Hum Mutat. 2001 Dec;18(6):545. doi: 10.1002/humu.1232.
Germline mutations in breast cancer susceptibility genes, BRCA1 and BRCA2, are responsible for a substantial proportion of high-risk breast and breast/ovarian cancer families. To characterize the spectrum of BRCA1 and BRCA2 mutations, we screened Czech families with breast/ovarian cancer using the non-radioactive protein truncation test, heteroduplex analysis and direct sequencing. In a group of 100 high-risk breast and breast/ovarian cancer families, four novel frame shift mutations were identified in BRCA1 and BRCA2 genes. In BRCA1, two novel frame shift mutations were identified as 3761-3762delGA and 2616-2617ins10; in BRCA2, two novel frame shift mutations were identified as 5073-5074delCT and 6866delC. Furthermore, a novel missense substitution M18K in BRCA1 gene in a breast/ovarian cancer family was identified which lies adjacent just upstream of the most highly conserved C3HC4 RING zinc finger motif. To examine the tertiary structure of the RING zinc finger domain and possible effects of M18K substitution on its stability, we used threading techniques according to the crystal structure of RAG1 dimerization domain of the DNA-binding protein.

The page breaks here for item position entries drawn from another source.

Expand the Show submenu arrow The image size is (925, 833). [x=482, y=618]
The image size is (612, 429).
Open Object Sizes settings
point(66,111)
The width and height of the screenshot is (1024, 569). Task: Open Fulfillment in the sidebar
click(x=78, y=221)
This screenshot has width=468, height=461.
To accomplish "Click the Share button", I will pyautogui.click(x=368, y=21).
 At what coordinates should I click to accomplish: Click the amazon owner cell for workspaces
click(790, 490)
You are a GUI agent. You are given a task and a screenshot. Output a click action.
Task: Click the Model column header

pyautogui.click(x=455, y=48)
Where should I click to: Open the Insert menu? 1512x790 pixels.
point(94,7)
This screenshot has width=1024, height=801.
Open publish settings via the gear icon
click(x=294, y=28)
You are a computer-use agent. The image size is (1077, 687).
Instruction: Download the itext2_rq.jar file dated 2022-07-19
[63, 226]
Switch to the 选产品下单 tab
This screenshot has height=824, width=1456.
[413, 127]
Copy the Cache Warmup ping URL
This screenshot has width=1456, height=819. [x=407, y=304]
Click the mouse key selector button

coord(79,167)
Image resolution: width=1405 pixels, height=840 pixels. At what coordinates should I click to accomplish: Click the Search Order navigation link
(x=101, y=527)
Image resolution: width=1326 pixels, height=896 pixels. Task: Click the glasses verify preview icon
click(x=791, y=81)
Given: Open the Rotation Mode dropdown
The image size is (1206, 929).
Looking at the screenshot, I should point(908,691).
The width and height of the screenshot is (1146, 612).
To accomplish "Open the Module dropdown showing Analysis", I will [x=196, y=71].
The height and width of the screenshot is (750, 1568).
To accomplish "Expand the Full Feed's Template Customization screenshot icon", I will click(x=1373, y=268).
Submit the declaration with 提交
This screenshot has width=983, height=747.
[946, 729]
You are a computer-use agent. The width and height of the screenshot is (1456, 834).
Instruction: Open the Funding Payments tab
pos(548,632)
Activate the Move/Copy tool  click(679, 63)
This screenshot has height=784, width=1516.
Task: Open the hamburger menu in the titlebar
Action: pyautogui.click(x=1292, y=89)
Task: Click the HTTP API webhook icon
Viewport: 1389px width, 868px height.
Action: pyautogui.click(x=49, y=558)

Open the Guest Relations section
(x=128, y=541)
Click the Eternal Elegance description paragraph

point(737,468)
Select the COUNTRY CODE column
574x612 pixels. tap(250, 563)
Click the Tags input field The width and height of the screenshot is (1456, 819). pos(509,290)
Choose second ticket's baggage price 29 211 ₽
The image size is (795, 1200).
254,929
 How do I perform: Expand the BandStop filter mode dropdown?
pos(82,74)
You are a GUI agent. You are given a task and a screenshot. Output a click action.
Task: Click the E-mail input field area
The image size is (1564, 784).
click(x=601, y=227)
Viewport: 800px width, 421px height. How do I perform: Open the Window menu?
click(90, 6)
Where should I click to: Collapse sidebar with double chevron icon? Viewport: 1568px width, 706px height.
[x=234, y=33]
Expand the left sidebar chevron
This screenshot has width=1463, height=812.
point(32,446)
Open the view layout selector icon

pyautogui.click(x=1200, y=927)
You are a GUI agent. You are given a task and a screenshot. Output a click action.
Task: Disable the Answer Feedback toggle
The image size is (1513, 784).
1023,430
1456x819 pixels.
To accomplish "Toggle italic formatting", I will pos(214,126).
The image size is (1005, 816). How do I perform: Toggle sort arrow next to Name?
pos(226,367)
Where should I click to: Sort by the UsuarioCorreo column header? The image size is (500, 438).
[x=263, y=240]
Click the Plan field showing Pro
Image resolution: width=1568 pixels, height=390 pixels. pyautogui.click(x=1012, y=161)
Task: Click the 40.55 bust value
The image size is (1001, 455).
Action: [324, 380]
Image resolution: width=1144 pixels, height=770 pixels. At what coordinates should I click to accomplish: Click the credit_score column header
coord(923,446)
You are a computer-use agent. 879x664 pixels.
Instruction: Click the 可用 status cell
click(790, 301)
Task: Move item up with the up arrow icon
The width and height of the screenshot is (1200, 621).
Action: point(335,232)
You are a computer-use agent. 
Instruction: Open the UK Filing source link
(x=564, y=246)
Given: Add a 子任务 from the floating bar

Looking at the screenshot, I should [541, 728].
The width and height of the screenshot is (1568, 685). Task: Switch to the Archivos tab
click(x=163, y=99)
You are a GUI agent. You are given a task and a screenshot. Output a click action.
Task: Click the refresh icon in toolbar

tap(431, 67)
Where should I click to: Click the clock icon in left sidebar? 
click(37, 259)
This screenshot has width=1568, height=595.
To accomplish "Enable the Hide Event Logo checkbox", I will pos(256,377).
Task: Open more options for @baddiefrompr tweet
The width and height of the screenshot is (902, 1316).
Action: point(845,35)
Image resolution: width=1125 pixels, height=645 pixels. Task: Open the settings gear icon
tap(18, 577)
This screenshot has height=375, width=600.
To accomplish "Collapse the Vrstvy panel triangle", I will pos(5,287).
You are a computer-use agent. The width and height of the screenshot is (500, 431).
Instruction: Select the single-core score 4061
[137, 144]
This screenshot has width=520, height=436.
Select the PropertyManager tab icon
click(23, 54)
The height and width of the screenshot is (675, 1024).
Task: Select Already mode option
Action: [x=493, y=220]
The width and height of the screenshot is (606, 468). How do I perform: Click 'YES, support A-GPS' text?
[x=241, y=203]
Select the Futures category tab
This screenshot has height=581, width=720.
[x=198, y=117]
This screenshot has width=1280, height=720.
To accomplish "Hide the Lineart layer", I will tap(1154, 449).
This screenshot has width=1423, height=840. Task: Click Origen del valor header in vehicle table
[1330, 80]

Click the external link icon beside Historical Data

乳腺癌易感基因BRCA1和BRCA2的种系突变是导致相当一部分高危乳腺癌和乳腺癌/卵巢癌家族发病的原因。为了明确BRCA1和BRCA2突变谱,我们使用非放射性蛋白质截短试验、异源双链分析和直接测序技术,对捷克的乳腺癌/卵巢癌家族进行了筛查。在一组100个高危乳腺癌和乳腺癌/卵巢癌家族中,在BRCA1和BRCA2基因中发现了4种新的移码突变。在BRCA1中,两种新的移码突变被鉴定为3761 - 3762delGA和2616 - 2617ins10;在BRCA2中,两种新的移码突变被鉴定为5073 - 5074delCT和6866delC。此外,在一个乳腺癌/卵巢癌家族的BRCA1基因中发现了一种新的错义替代M18K,它位于最保守的C3HC4 RING锌指基序上游紧邻处。为了研究RING锌指结构域的三级结构以及M18K替代对其稳定性的可能影响,我们根据DNA结合蛋白RAG1二聚化结构域的晶体结构,使用了穿线技术。